SVA II muss zum Saisonauftakt deutliche Niederlage hinnehmen

SV Allensbach II – TSV Heiningen 28:36 (12:20)

Auch wenn das Ergebnis deutlich ist, der SVA zeigt gegen einen der Ligafavoriten eine gute Leistung.

Annähernd 100 Zuschauer wollten den Saisonauftakt Ihrer SVA Mädels bei herrlichem Sonnenschein erleben. Sie sollten ihr kommen nicht bereuen. Klar, wenn es gegen einen Meisterschaftsfavoriten geht, dann hat man einerseits zwar Respekt, andererseits kann man aber auch befreit aufspielen. Mit Laura Kayser und Jule Wollny haben zwar zwei Spielerinnen mit Langjähriger Erfahrung gefehlt – soweit man das überhaupt sagen kann bei den jungen Mädels des SVA. Dafür nahmen die übrigen „Erfahrungsträger“ im Trikot der Heimmannschaft Verantwortung mit tatkräftiger Unterstützung Ihrer Youngsters.
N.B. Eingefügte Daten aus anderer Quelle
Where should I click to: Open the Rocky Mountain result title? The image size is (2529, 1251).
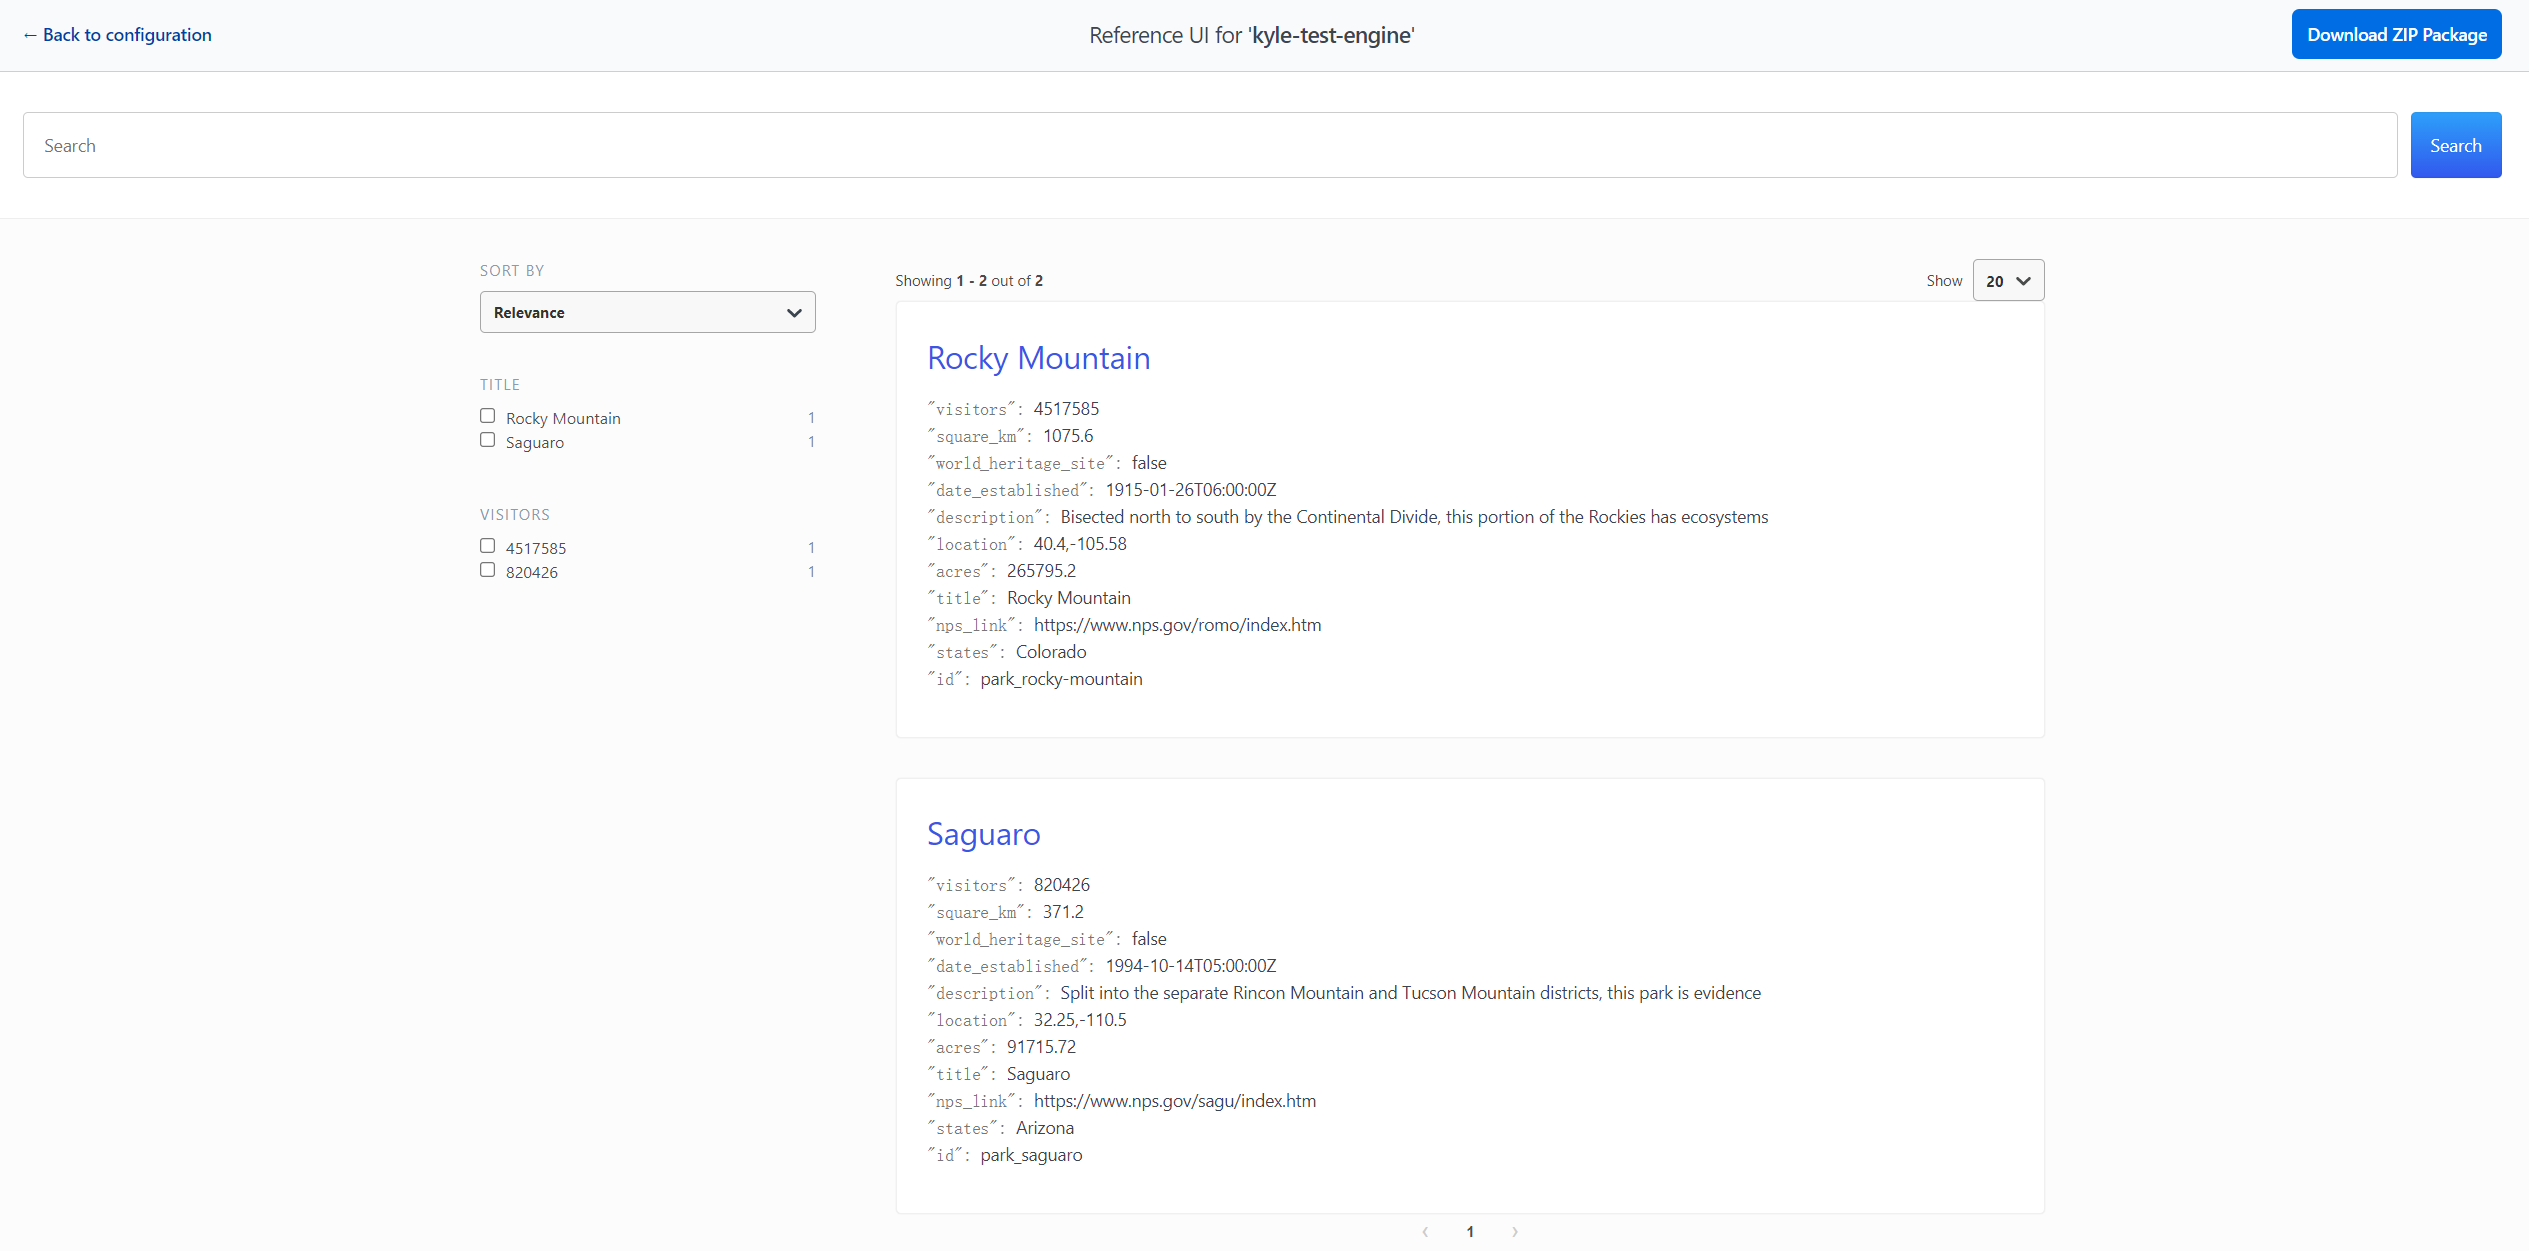(1038, 358)
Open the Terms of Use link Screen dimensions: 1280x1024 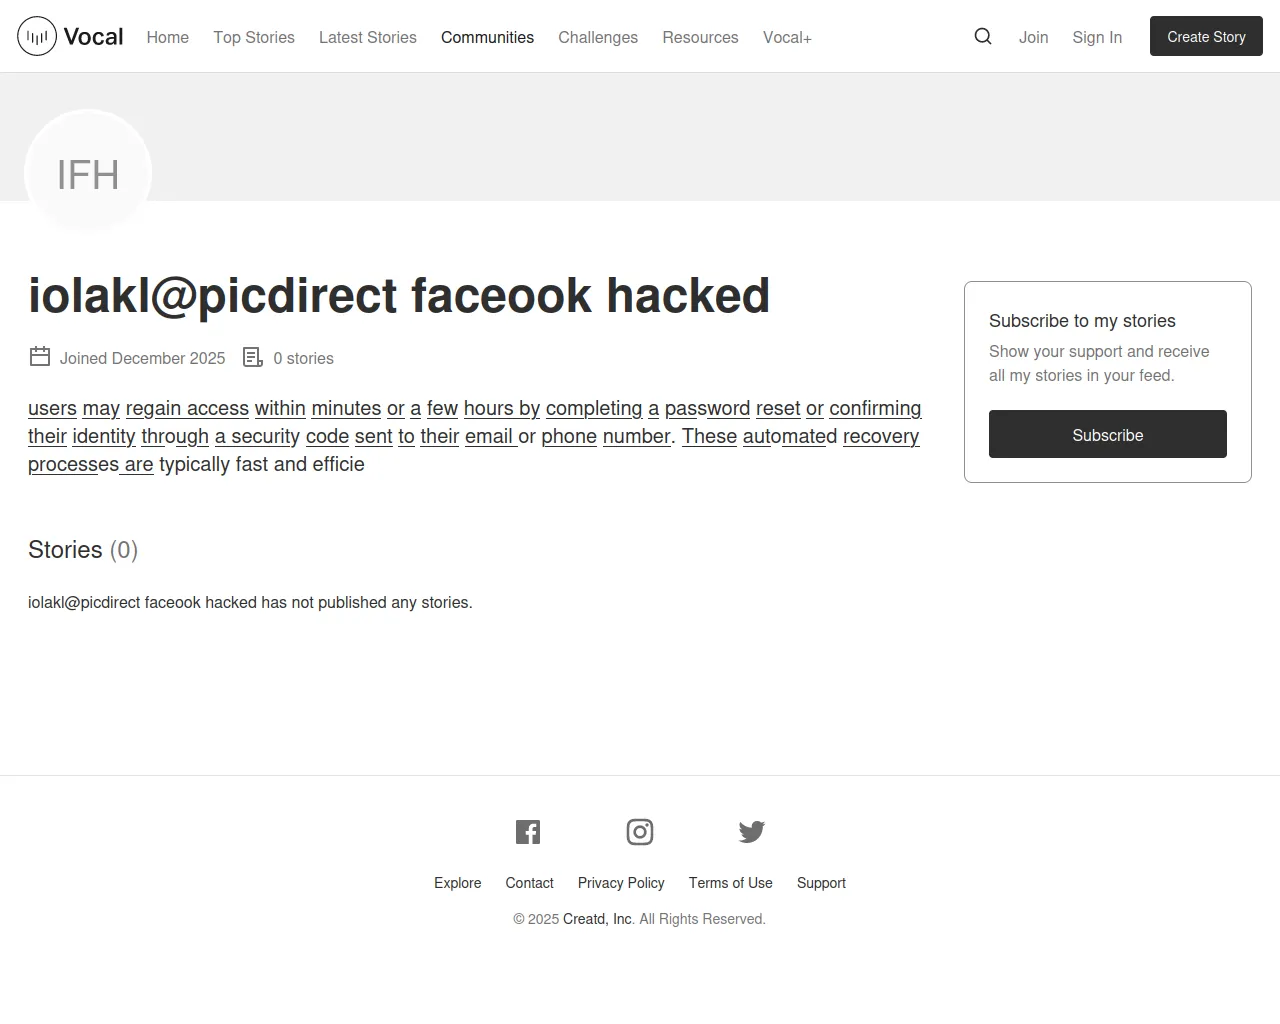(x=730, y=883)
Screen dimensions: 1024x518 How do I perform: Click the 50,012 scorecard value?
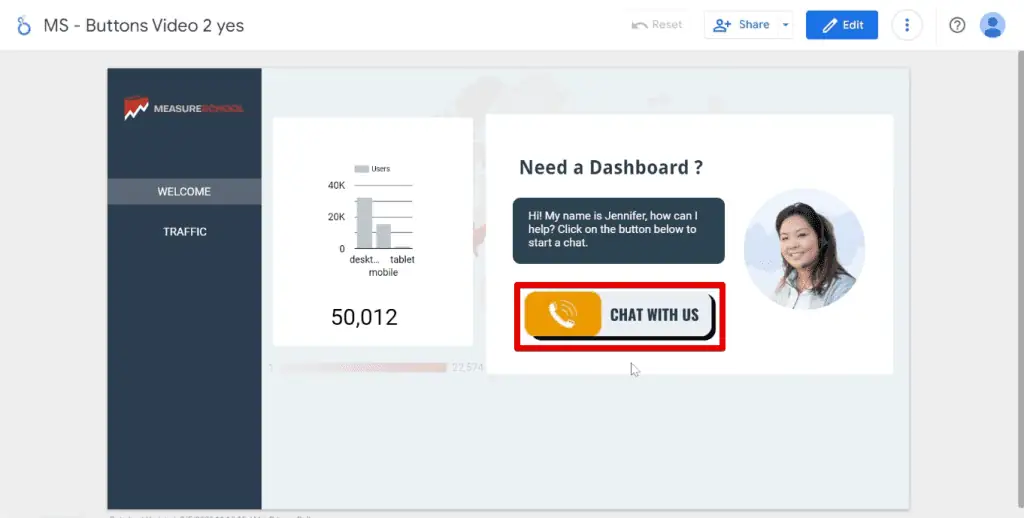coord(364,318)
Gleich zu Beginn sollte sich allerdings das Manko im Spiel des SVA zeigen, vor allem in Halbzeit eins. Die Anspiele, vor allem im Angriff, verfehlten allzu oft den Adressaten, was Heiningen bestens für sich zu nutzen wusste. Ein Tempogegenstoß nach dem anderen rollte auf das Allensbacher Tor zu –  mit meistens erfolgreichem Abschluss. Mitte der ersten Halbzeit dann auch folgerichtig ein sieben Tore Rückstand der Gastgeberinnen. (18.)  Auch die früh genommenen Auszeiten des SVA Trainerteams zeigten nicht die erwünschte Wirkung. Immer wieder wurden die SVA Mädels für ihr mangelhaftes Rückzugsverhalten bestraft. Tore auf Seiten der Gastgeberinnen denn auch meist durch 7 Meter Strafwürfe, hier hatte heute Laura Epple eine 100% Quote, oder durch Einzelaktionen. Auch im Überzahlspiel zeigten die Gäste wie man  diese klassisch ausspielt. Das war schon, soweit man neutraler Beobachter des Spieles ist, ein Handballerischer Leckerbissen. Mit 12:20 Toren zu Gunsten der Gäste ging es dann in die Pause.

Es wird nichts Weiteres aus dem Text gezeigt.